Keine Opfer
Die junge Studentin fühlt sich ganz auf ihr Frausein und Ihre Armut zurück geworfen. Denn ihre Tage sind überfällig und das letzte, was sie im Moment gebrauchen kann, ist ein Kind. Als unverheiratete Frau würde das das Ende ihrer gerade begonnenen Überwindung Ihrer Klassenzugehörigkeit bedeuten. Denn sie ist die erste in ihrer Familie, die studiert. Doch es ist das Jahr 1963 in Frankreich und Abtreibung ist illegal. Für reiche Frauen mag es trotzdem noch Mittel und Wege geben, doch für sie als Mittellose ist eigentlich keine Wahl vorgesehen. Doch die 23-jährige weiß genau: "Es muss weg." Auch wenn dieses Wegmachen sie in Lebensgefahr bringt. Die Nobelpreisträgerin Annie Ernaux hat dieses biografische Ereignis in einem Text verarbeitet. Sie wollte durch eine möglichst ungeschönte Beschreibung der Realität die Wirkungsmacht wieder in die eigene Hand nehmen. Die Scham und das Schweigen überwinden.
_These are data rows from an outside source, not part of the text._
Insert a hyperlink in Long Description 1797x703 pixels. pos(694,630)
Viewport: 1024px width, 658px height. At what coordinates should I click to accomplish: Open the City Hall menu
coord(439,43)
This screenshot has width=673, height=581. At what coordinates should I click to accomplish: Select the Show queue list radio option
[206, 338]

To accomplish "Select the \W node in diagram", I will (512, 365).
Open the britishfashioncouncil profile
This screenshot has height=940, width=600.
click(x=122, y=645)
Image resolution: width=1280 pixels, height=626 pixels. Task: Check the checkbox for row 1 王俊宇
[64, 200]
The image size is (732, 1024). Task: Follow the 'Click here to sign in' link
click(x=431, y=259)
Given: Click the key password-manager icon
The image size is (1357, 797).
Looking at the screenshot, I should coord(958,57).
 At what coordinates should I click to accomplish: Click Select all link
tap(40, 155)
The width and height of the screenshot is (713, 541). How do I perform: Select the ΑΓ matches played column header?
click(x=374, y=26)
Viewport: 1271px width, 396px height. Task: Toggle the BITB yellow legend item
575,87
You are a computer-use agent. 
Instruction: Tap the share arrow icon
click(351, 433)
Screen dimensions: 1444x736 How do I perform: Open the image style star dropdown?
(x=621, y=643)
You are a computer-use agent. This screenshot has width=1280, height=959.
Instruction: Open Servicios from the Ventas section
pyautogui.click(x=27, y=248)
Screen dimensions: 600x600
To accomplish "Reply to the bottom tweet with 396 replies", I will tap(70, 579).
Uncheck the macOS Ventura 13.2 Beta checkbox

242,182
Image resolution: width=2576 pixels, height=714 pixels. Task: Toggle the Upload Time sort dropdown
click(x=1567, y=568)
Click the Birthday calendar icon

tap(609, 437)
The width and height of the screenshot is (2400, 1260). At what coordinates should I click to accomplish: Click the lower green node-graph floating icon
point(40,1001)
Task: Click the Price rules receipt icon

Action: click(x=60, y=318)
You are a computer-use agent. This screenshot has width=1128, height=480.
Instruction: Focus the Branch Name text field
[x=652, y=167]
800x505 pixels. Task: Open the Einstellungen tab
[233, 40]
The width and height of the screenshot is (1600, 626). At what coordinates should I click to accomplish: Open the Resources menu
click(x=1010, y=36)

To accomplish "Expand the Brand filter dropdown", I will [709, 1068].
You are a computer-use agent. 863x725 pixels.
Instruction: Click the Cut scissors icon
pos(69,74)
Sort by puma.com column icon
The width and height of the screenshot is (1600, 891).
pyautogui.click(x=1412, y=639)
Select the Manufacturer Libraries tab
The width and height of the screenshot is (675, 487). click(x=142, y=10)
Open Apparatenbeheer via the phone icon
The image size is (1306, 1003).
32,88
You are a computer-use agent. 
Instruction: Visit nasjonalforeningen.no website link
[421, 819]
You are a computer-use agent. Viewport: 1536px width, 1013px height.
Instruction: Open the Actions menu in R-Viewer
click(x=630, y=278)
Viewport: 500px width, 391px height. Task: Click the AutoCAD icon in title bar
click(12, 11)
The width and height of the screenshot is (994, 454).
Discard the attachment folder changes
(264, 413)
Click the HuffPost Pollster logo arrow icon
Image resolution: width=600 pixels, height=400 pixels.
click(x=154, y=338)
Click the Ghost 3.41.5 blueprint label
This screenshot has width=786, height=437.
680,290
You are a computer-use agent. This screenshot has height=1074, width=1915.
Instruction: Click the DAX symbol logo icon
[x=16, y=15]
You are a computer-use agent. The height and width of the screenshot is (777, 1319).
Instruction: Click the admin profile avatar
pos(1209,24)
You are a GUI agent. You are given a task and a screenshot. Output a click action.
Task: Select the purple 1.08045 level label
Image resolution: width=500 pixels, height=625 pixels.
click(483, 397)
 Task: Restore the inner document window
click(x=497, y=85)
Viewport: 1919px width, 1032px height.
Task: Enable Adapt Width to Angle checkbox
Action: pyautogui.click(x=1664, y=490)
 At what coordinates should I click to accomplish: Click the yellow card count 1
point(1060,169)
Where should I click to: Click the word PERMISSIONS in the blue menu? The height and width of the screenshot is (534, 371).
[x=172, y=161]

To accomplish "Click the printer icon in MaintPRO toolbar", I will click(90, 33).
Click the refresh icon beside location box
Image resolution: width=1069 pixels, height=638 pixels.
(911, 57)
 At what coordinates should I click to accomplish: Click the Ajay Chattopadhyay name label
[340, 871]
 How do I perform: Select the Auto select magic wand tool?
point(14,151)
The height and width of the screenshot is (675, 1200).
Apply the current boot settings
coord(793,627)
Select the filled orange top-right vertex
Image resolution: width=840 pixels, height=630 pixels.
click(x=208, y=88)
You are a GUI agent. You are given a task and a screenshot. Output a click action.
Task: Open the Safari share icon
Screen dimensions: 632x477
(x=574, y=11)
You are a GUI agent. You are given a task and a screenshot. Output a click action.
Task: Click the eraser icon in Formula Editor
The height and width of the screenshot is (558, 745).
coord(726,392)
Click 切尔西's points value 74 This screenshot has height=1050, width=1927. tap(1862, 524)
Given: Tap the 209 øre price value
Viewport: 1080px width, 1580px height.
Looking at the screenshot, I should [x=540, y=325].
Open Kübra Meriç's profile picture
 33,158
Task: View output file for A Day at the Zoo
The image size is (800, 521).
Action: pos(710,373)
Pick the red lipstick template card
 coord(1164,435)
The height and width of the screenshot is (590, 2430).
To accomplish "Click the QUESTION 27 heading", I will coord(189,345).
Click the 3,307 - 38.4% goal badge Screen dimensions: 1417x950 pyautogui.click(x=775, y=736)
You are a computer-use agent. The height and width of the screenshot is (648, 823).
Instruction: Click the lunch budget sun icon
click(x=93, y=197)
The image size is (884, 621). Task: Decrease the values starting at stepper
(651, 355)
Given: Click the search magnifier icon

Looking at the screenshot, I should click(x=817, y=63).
Im Rangfoyer des Schauspielhauses steht eine Skulptur inmitten einer klinisch weißen Ellipse, in der die Zuschauer:innen Platz genommen haben. Die Skulptur besteht aus ineinander verschlungenen Frauenarmen und -beinen. Sie spricht von Lust. Doch nun liegt die junge Frau unter diesem Lustkörper und versucht die Folge, die nur die Frau von dieser Lust tragen muss, loszuwerden. Der Erzeuger hält sich sehr bedeckt. Das müsse sie alleine regeln. So überlässt sie sich einer Engelmacherin. Die folgende Geburt des Embryos durchleidet sie in ihren Wohnheim-Zimmer und verblutet fast. Ihr "Wasserkind" spült sie in der Toilette herunter. Detailgetreu, schonungslos, fast dokumentarisch protokolliert Ernaux die existenzielle Notsituation, in die die Frau das Ereignis geworfen hat. Sie wird in dem intimen Setting des Rangfoyers kongenial von der Regisseurin Annalisa Engheben zusammen mit Sandra Gerling, Josefine Israel und Sasha Rau als dreifache junge Frau umgesetzt. Sie umkreisen die riesengroße Figur in der Mitte, die ein Symbol der Körperlichkeit ist, erklimmen sie, versuchen sie vergeblich zu verschieben und nutzen sie als gemeinsames Spielfeld. Obwohl die Frauen hier sehr zurückgenommen agieren, ganz im Stil des Textes, machen sie klar: Sie sind keine Opfer sondern Gestalterinnen ihres Lebens.